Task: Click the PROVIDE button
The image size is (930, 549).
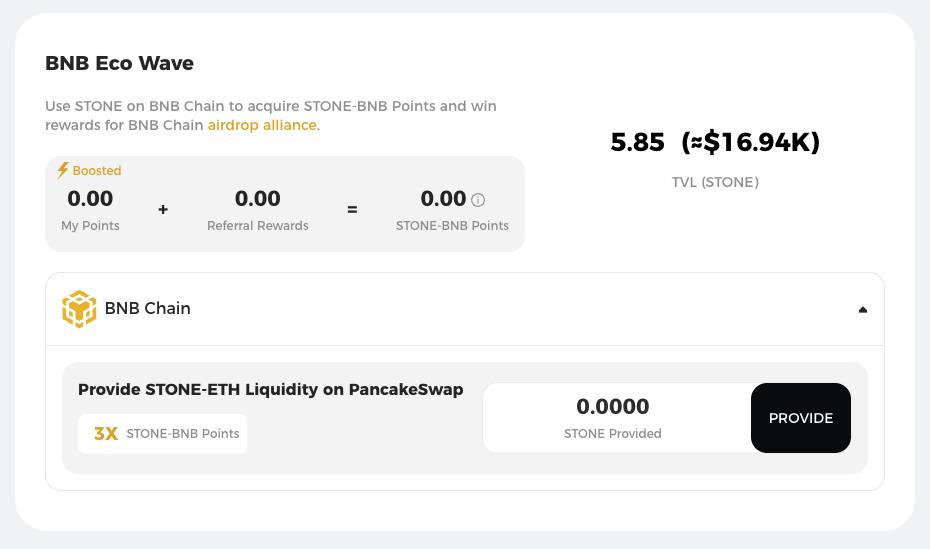Action: pyautogui.click(x=801, y=418)
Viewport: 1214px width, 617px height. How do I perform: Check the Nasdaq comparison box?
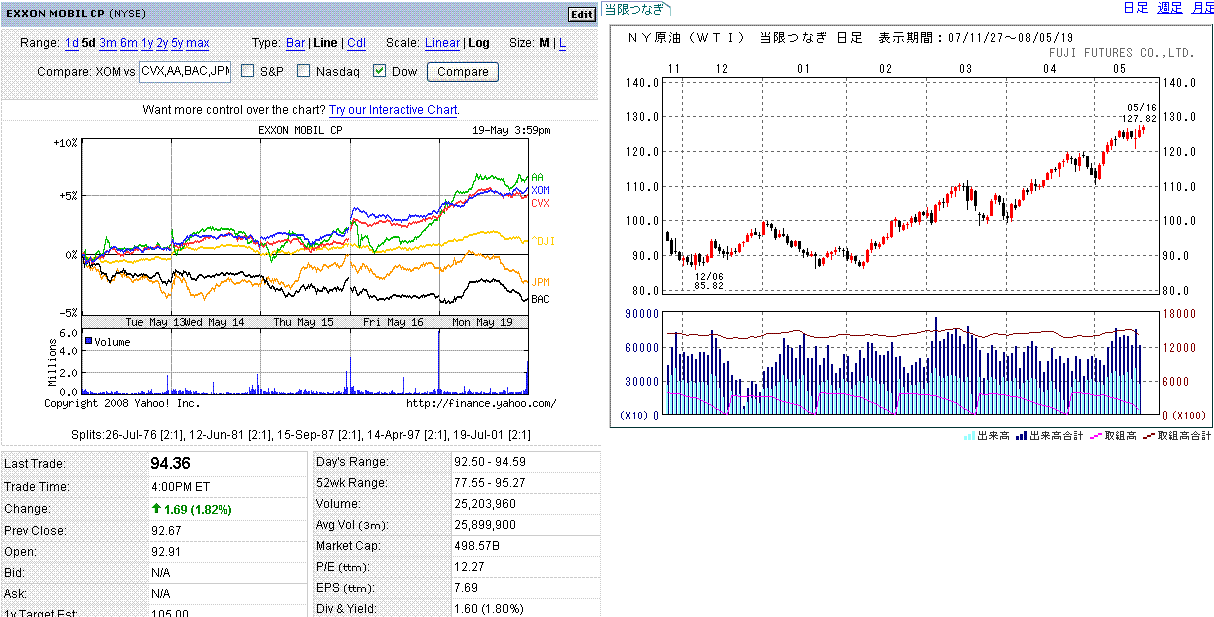[303, 71]
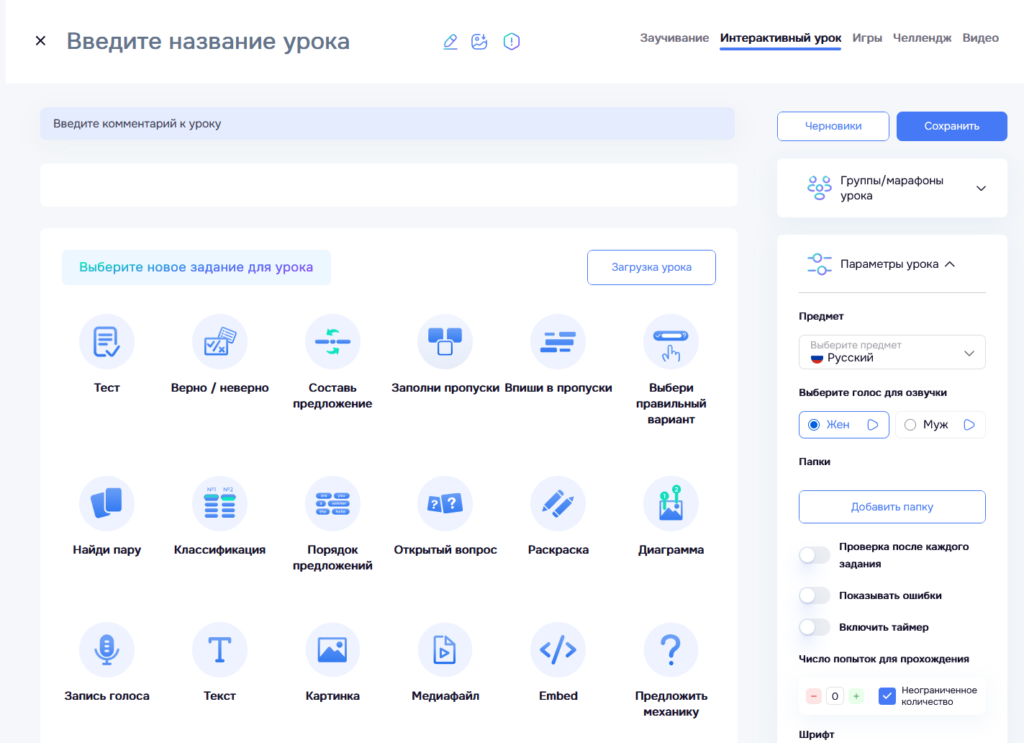This screenshot has width=1024, height=743.
Task: Open Загрузка урока
Action: point(651,267)
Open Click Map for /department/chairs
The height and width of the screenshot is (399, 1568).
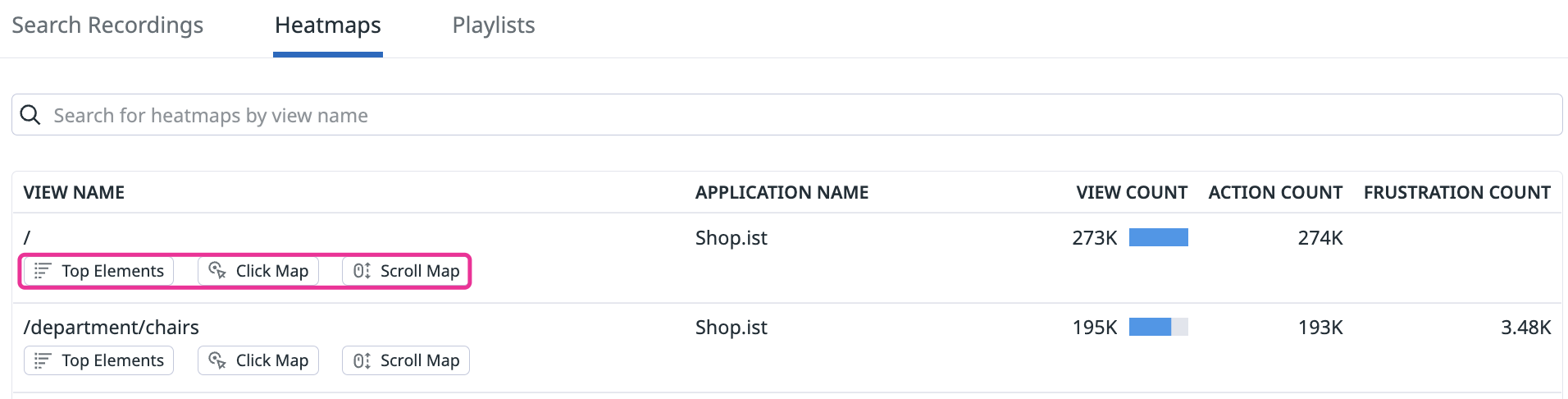pyautogui.click(x=258, y=360)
++++++
» Work task
Each record should be written out exactly, and each image should be omitted.

» Response to this task
Task: Click the PROVIDE button
The image size is (930, 549).
Action: pyautogui.click(x=801, y=418)
Viewport: 1214px width, 617px height. How do I perform: Check the Nasdaq comparison box?
[303, 71]
This screenshot has width=1024, height=743.
Task: Open Загрузка урока
Action: point(651,267)
Open Click Map for /department/chairs
The height and width of the screenshot is (399, 1568).
pyautogui.click(x=258, y=360)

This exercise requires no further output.